4.17.2009

Please nominate this woman in 2012

Oh, Sarah Palin. Don't ever change. I don't know what I would do without your constant stream of Grade A blogging material.

The kerfuffle regarding her grandson, her daughter and her daughter's erstwhile fiance is unseemly, and not the kind of thing that merits much attention. On the other hand, her choice for the attorney general for her state is fair game.
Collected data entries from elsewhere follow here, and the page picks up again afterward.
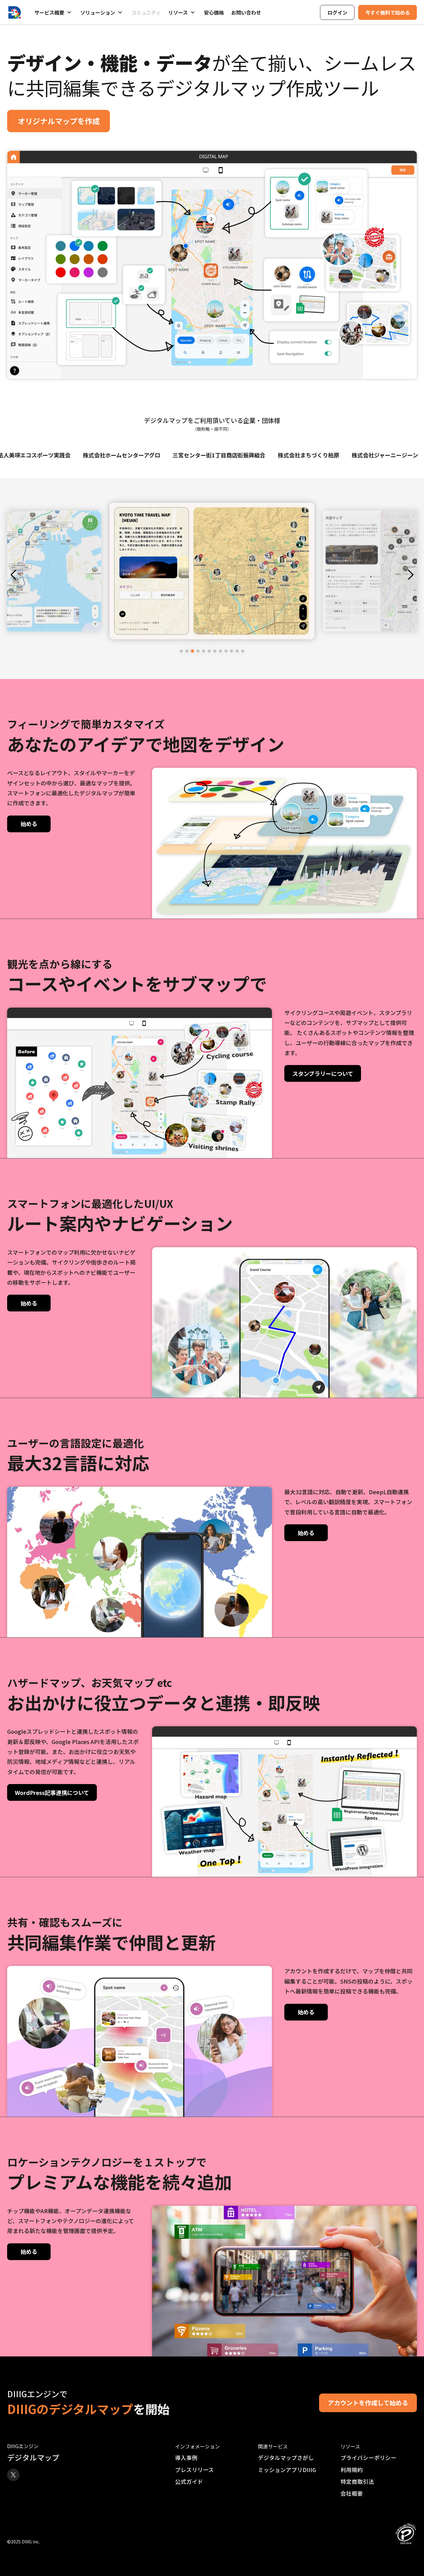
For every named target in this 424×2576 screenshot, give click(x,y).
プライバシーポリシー (368, 2457)
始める (28, 824)
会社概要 (352, 2493)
The charming Wayne Anthony Ross was, perhaps, the wrong choice. I first became aware of him thanks to Andrew Sullivan, and there's a lot of basis for concern. Some of the allegations against him (such as his purported scoffing about marital rape) are a little too close to hearsay to keelhaul his nomination on their own. Other issues, on the other hand, deserve our scrutiny:
But as pro-Palin forces attempted to push back against Ross’s critics, dozens of op-eds Ross authored during the 1980s and 1990s surfaced as key exhibits in the case against his confirmation. Among them is a 1993 piece entitled, “KKK ‘art’ project gets ‘A’ for courage,” in which Ross defended a local college student who had offended an African-American classmate by creating a statue of a Klansman with a cross in one hand and a flag in the other. “It might have been fun to see [the African-American student] try to remove the display,” Ross wrote. “Then she could have been arrested and her future as a student of the university could have been resolved through the university disciplinary proceedings.”

[snip]

A glance at Ross’s published archive shows he never limited his resentment to minorities. He taunted environmentalists (“It is time we quit crying over the oil spill” was the title of an editorial he wrote in the wake of the Exxon Valdez disaster); he denounced homosexuals as “degenerates” during a 1993 legal fight over a local gay-rights ordinance; and announced that his final wish before dying was to overturn Roe v. Wade. While rising through the ranks of the NRA’s national leadership in the 1980s, Ross published a piece in the mercenary magazine Soldier of Fortune, defending the right to form antigovernment militias.
The KKK thing is appalling. That he doesn't like gays, and wants to overturn Roe is (considering who nominated him) no huge surprise. But what the holy hell is Sarah Palin thinking by nominating as the chief law enforcement officer of her state a man that publishes a defense of anti-government militias in Soldier of Fortune magazine?

Hooray for sanity:
Alaska Gov. Sarah Palin suffered a defeat in her own legislature today, as her nominee for state attorney general went down in 35-23 vote of the state legislature.

Wayne Anthony Ross quickly lost support after a stream of reports surfaced regarding his past comments about gays and women.

I can hardly wait to see what Gov. Palin has in store for us next!

2 comments:

  1. Ohh, when you are on a roll, you are on a roll. That does sound pretty darn disgusting. Glad the twit went down in flames.

    I just wish the US Congress showed the same backbone as the Alaskan legislature when presented with arrogant Tax cheat liars, or pro-torture policies, or Constitution-shredding wiretapping legal arguments, and slap that crap down. And wouldn't it have been nice if we knew about this stuff in advance of electing an official to high public office?